|Program:||Conference on Racism: Yours, Mine, and Ours, Pennsauken, NJ|
|Contact(s):||Keara R. Giannotti, Human Services Planner: (609) 663-3998|
|Purpose:||To educate participants about different cultures, begin a dialogue on racism, and develop the "12 Steps Toward Undoing Racism"|
Begun in October 1996, the Conference on Racism: Yours, Mine, and Ours (Conference on Racism) is a project of the Community Planning and Advocacy Council (CPAC), a human services planning agency in Camden County, New Jersey. CPAC is a nonprofit organization that plans, advocates, and coordinates human service programs. Its mission is to serve as a catalyst for community efforts to strengthen and enhance the dignity and well-being of community members. CPAC has long recognized the importance of issues of race to its community, and Conference on Racism is the first step in its effort to launch a campaign to end discrimination.
The Conference on Racism is fosters dialogue on racism. Its "12 Steps Toward Undoing Racism" is used by individual participants in their daily lives and as a tool for future subcommittees to further CPAC's work towards undoing racism. The core trainer for the conference was Ronald Chisolm, co-founder and executive director of The People's Institute for Survival and Beyond. During the course of the Conference on Racism, participants attended workshops regarding cultural sensitivity, diversity, racism and other prejudice, action planning, community building, and policy development. The workshops facilitate the exchange of ideas and feelings about race and issues related to improving race relations among different groups. The formation of "12 Steps Toward Undoing Racism" was accomplished during the Conference on Racism by the various groups and individuals who were in attendance. The action steps include the following: 1) Analyzing what schools are doing to educate their staff regarding multiculturalism, racism and other prejudice; 2) Promoting better understanding through research and analysis of poverty, and its causes; 3) Building coalitions to influence policy makers at all levels of government; 4) Increasing political awareness and voter turnout through voter education; and 5) Confronting the written and electronic media regarding articles, opinions and statements which perpetuate stereotypes, divisions and prejudices. The Conference on Racism was attended by over 500 participants including school-aged youth, teachers, members of the general community, government employees, and community-based organization employees such as social workers, therapists, ministers, and administrators.

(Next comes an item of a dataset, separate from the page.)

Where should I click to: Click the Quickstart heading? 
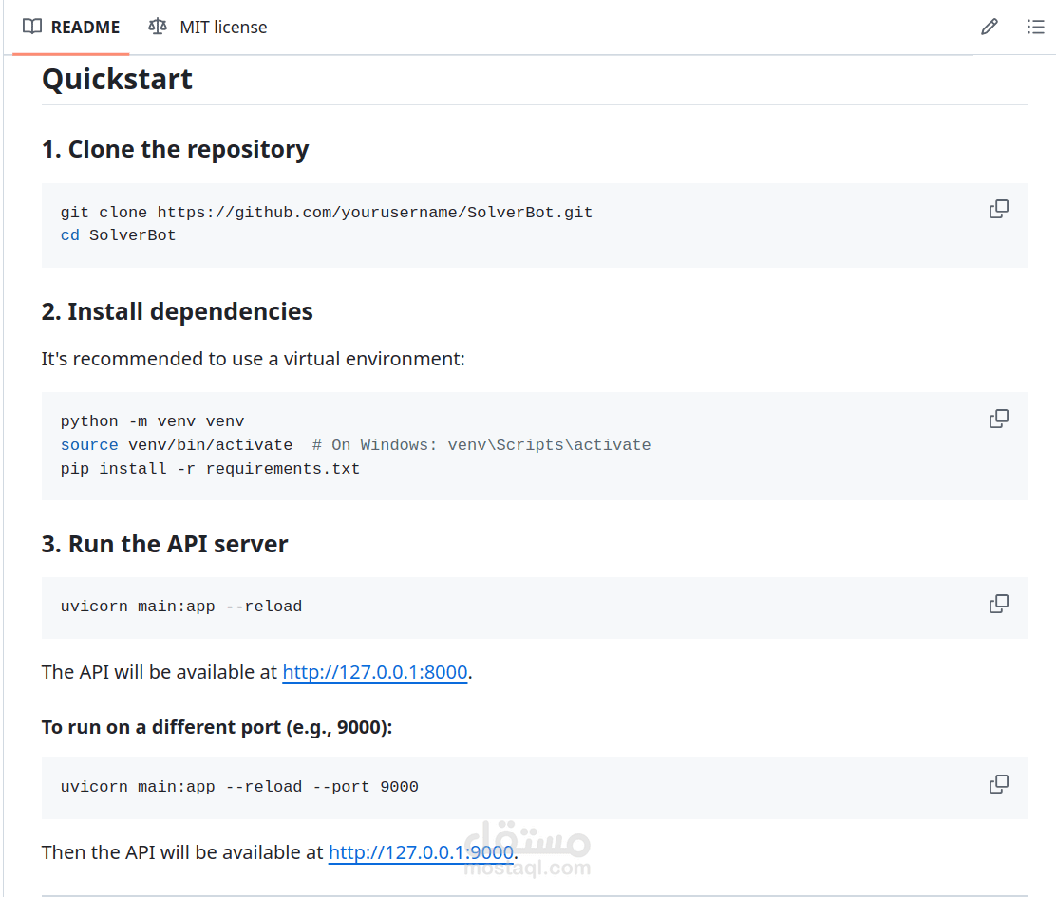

The William Penn Foundation and the Dr. Martin Luther King Jr. Commission-funded scholarships so that local students could attend the event.

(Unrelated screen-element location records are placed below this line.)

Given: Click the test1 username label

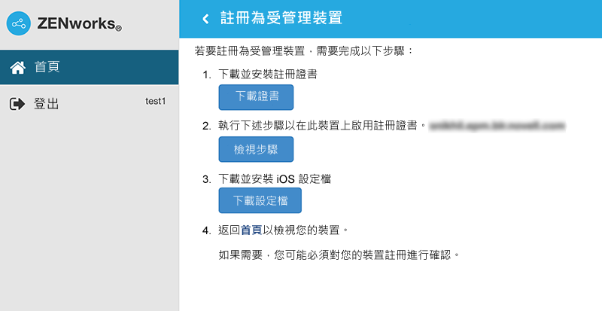Looking at the screenshot, I should pyautogui.click(x=155, y=102).
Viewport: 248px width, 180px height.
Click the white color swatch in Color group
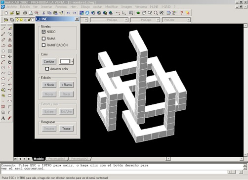coord(65,61)
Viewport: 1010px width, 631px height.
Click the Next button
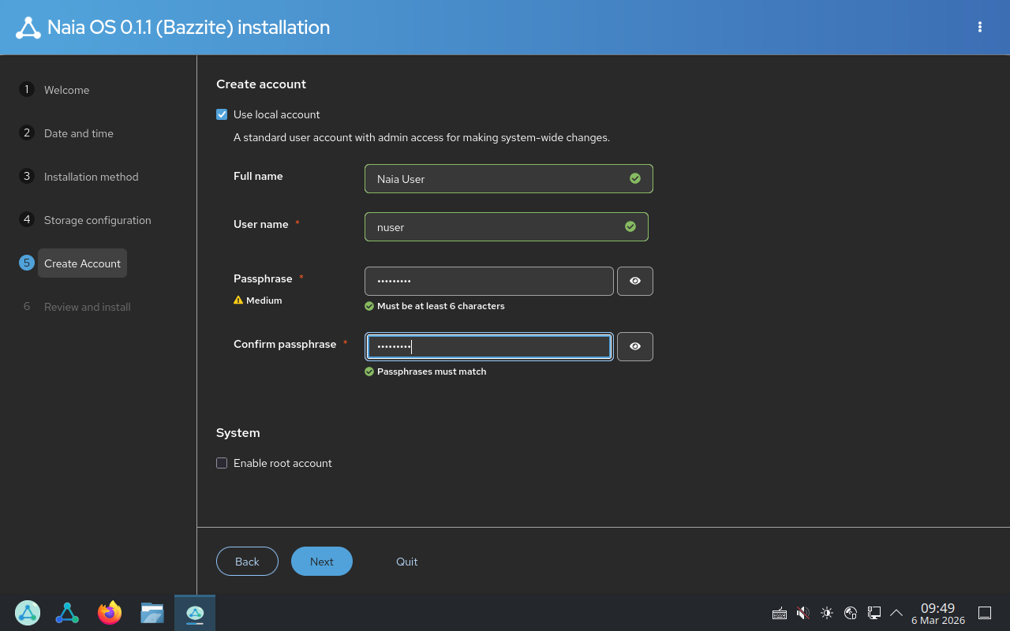[321, 562]
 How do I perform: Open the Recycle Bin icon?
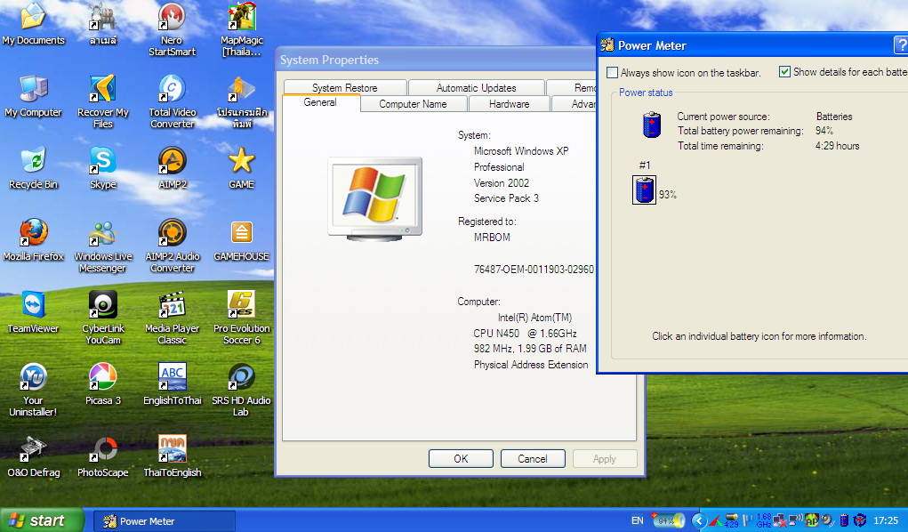(x=33, y=162)
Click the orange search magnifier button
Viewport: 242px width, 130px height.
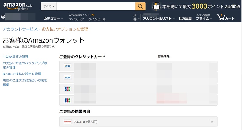pos(140,6)
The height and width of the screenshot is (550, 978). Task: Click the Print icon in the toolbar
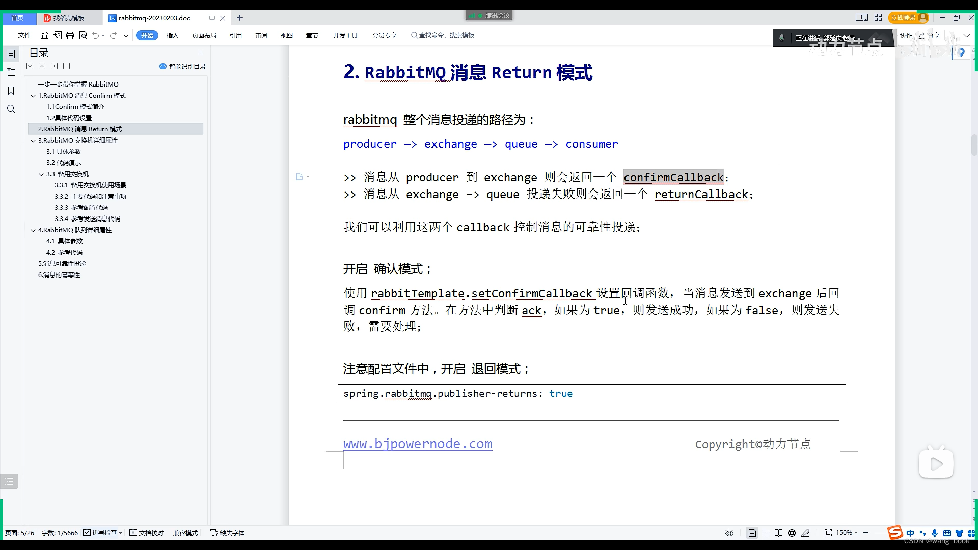[x=70, y=35]
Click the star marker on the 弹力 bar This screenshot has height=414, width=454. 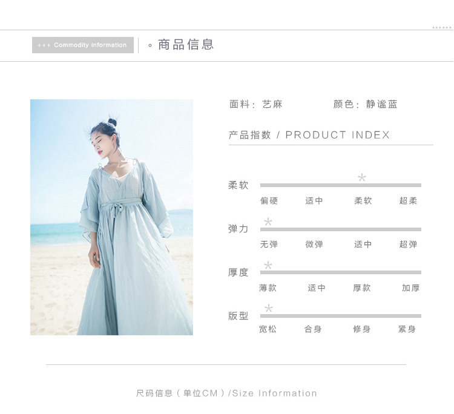coord(268,222)
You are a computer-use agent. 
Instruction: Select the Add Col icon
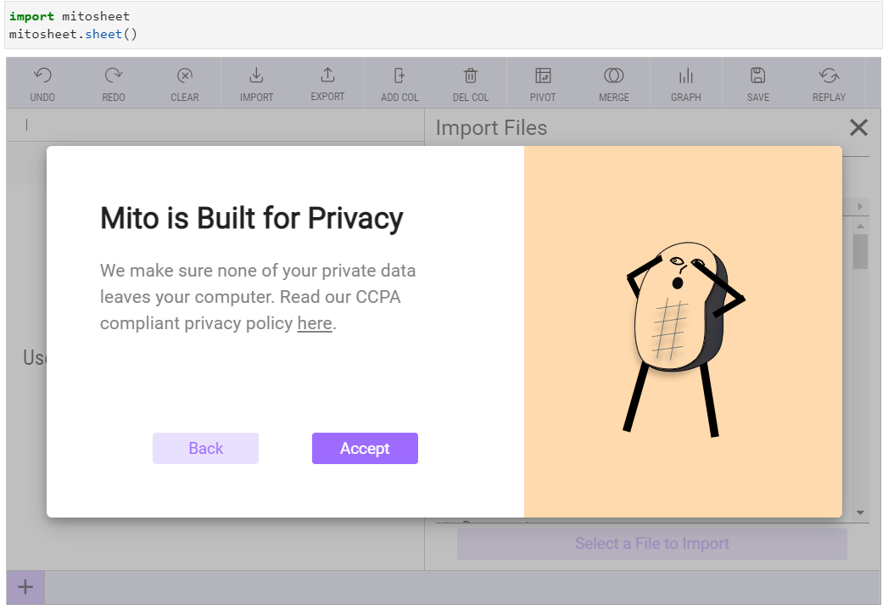pos(399,76)

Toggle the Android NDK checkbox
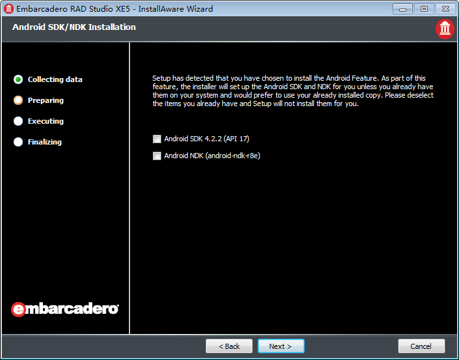coord(157,156)
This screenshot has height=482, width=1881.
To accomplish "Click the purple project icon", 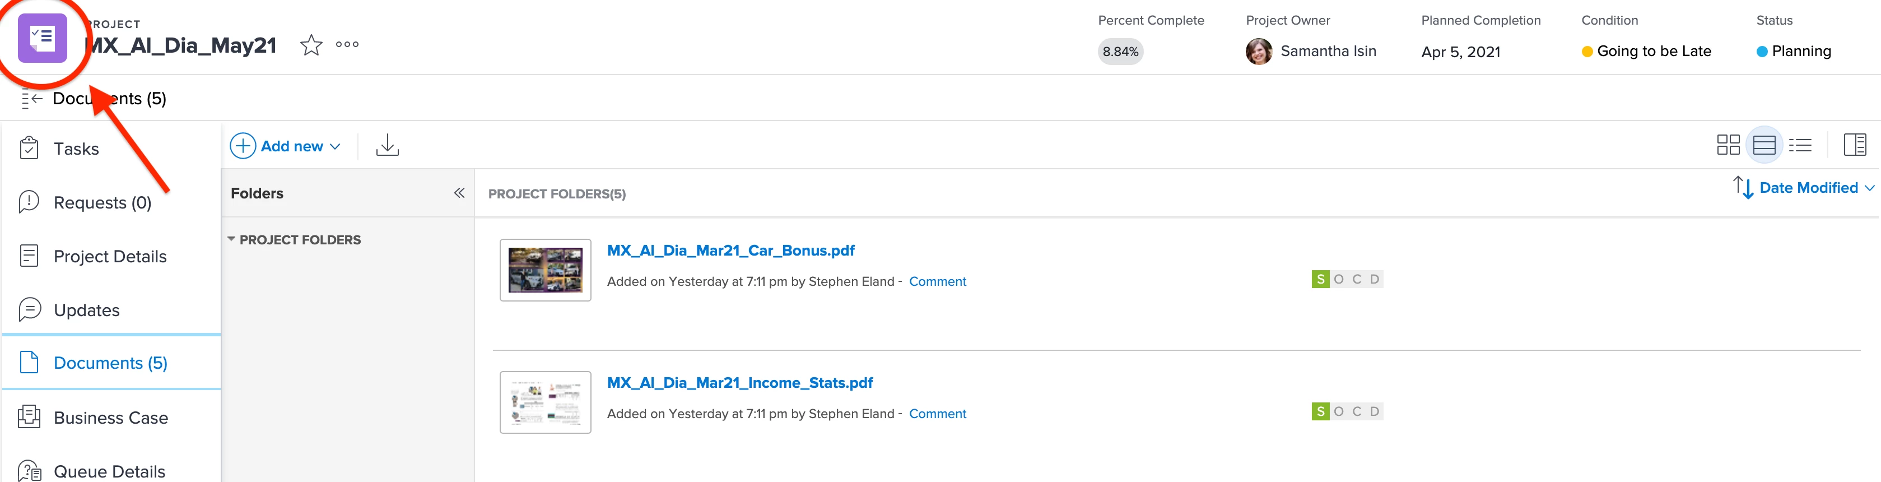I will click(x=42, y=38).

Outcomes and Significant Accomplishments
Based on the recommendations of conference participants, two working subcommittees have been formed: The Youth Conference on Racism Subcommittee, which is organizing a Youth Conference on Racism planned both by and for youth, and the Institute on Racism Subcommittee, which is presently developing a statewide institute on racism to serve as a clearinghouse for information, an initiator of dialogues on race, and a coordinator of future events related to undoing racism in the state.